Sunday, May 23, 2010
BP low-balling flow-rate estimates for legal reasons
For weeks many have wondered why BP wouldn't allow outsiders to view the uninterrupted underwater video feed of the busted well that's been pumping oil into the Gulf of Mexico. The well came loose after the explosion of the Deepwater Horizon oil rig the company leased from Transocean.
Experts on oil spills have cited satellite images of the Gulf slick to charge that BP's estimates of the volume of oil spewing out of the well into the Gulf's waters have been much too low. And they've contended that the surest way to find a reliable estimate is to get an extended look at the well's flow via live video footage. It took a month, but yesterday the company gave in to the chorus of cries from the public and lawmakers and allowed a live feed of the well to be placed on a congressional website.

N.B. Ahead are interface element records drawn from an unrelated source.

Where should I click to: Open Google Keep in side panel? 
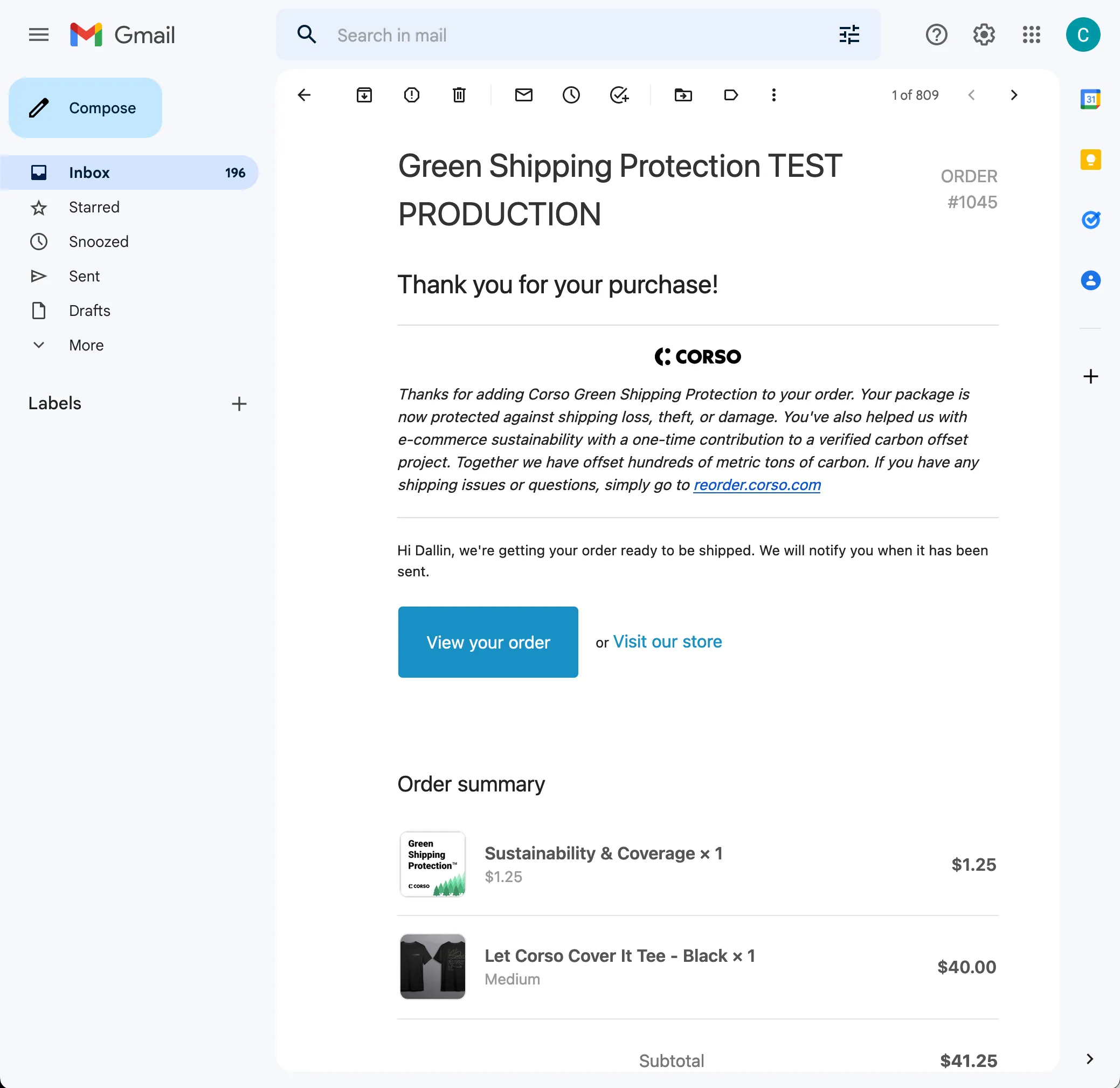[x=1091, y=160]
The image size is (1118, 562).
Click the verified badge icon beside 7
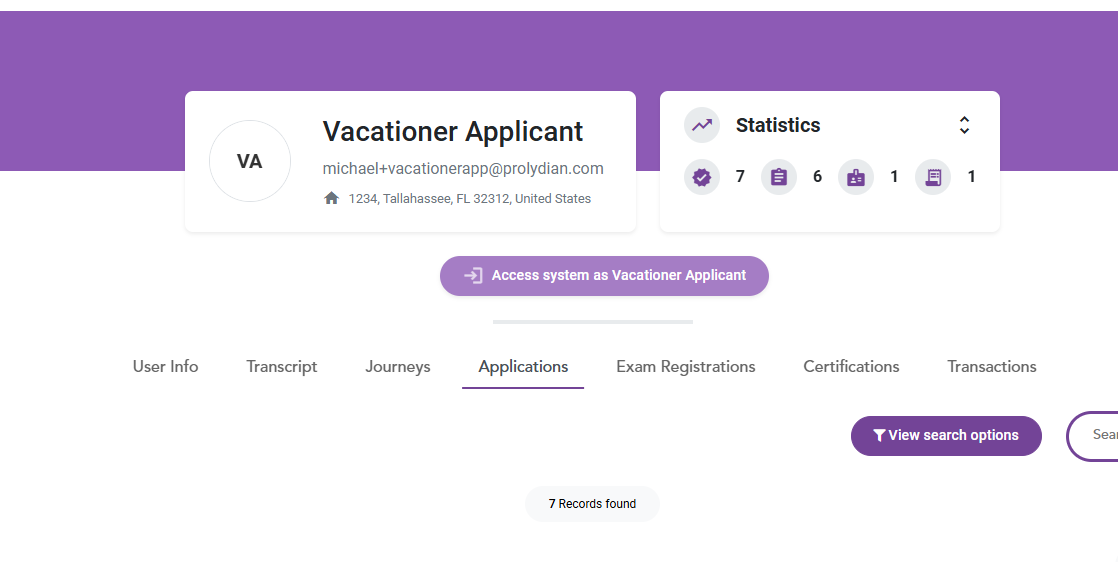pyautogui.click(x=702, y=177)
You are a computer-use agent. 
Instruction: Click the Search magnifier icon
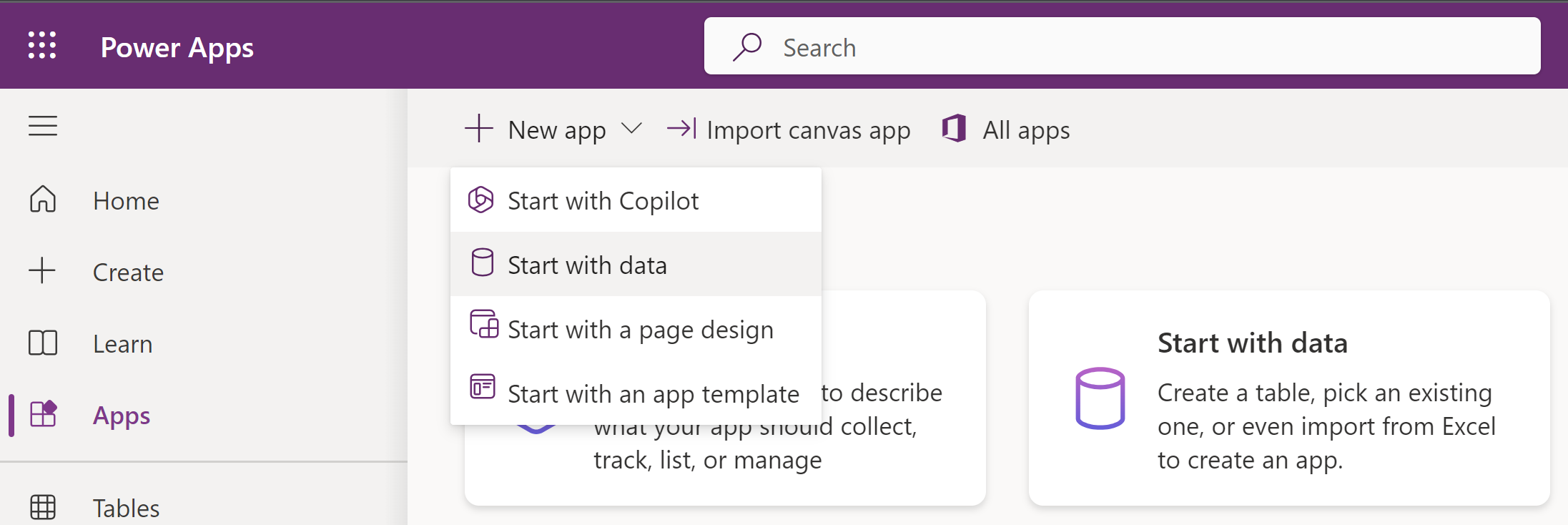(747, 47)
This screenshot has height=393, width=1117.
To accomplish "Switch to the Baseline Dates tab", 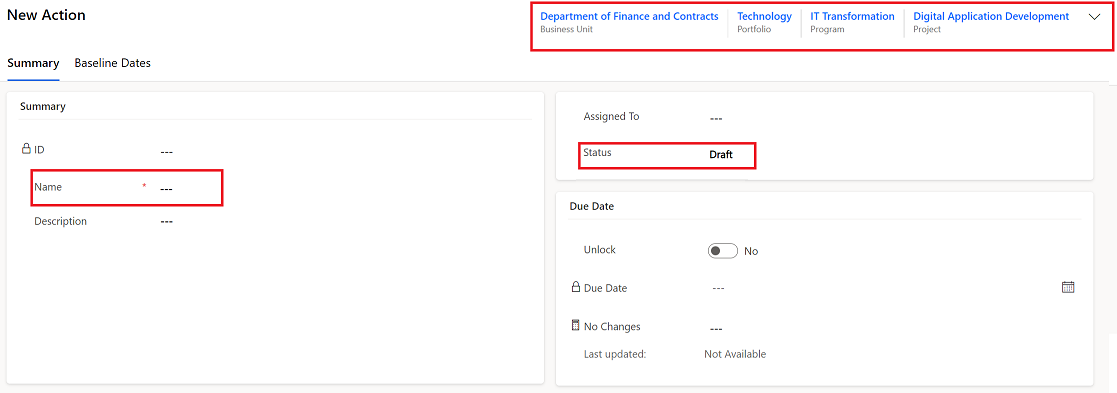I will pyautogui.click(x=113, y=63).
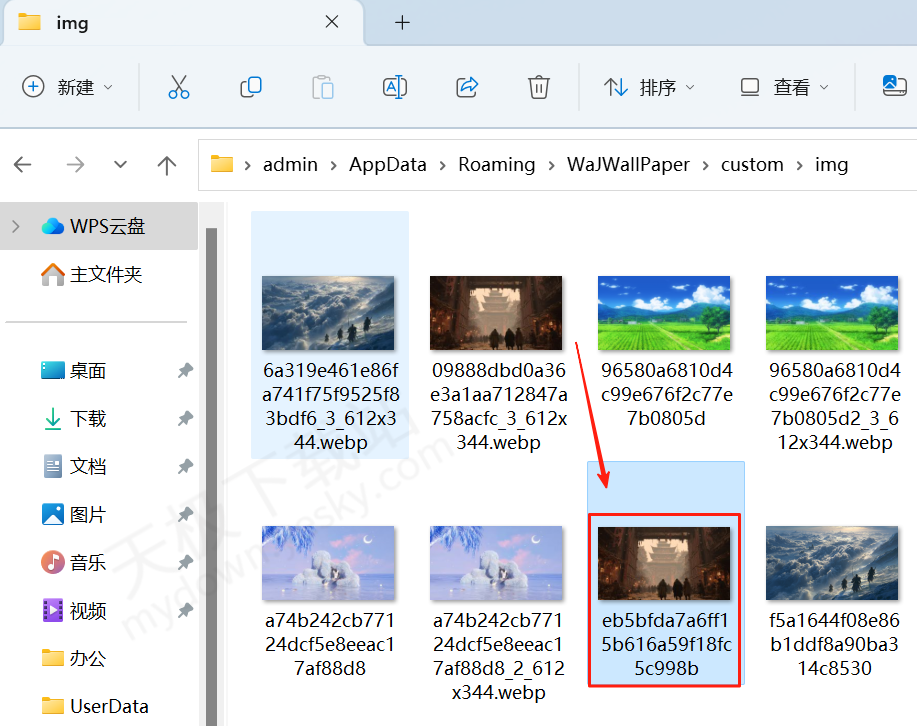
Task: Open the recent locations chevron beside back arrow
Action: [x=120, y=164]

So what the heck took them so long?
Well, a McClatchy report out today by Marisa Taylor, Renee Schoof, and Erika Bolstad suggests that the lagging response likely grew out of the same concern that may also have led BP to cut corners in enforcing safety measures on the Deepwater rig: in short, money. Legal experts told the McClatchy team that a sounder, agreed-upon estimate of the spill's reach would jumpstart costly court cases against the company, attracting droves of new plaintiffs. In other words, the bigger the oil spill, the bigger the damage awards the culpable company will have to cough up.
"If they put off measuring, then it's going to be a battle of dueling experts after the fact trying to extrapolate how much spilled after it has all sunk or has been carried away," Lloyd Benton Miller, one of the main plaintiffs' lawyers in the Exxon Valdez case, told McClatchy. "The ability to measure how much oil was released will be impossible."
For their part, BP officials announced this afternoon that they plan to release new flow-rate estimates on Saturday — and they also claim that the company can stop the flow of oil entirely by next week.
Brett Michael Dykes is a national affairs writer for Yahoo! News.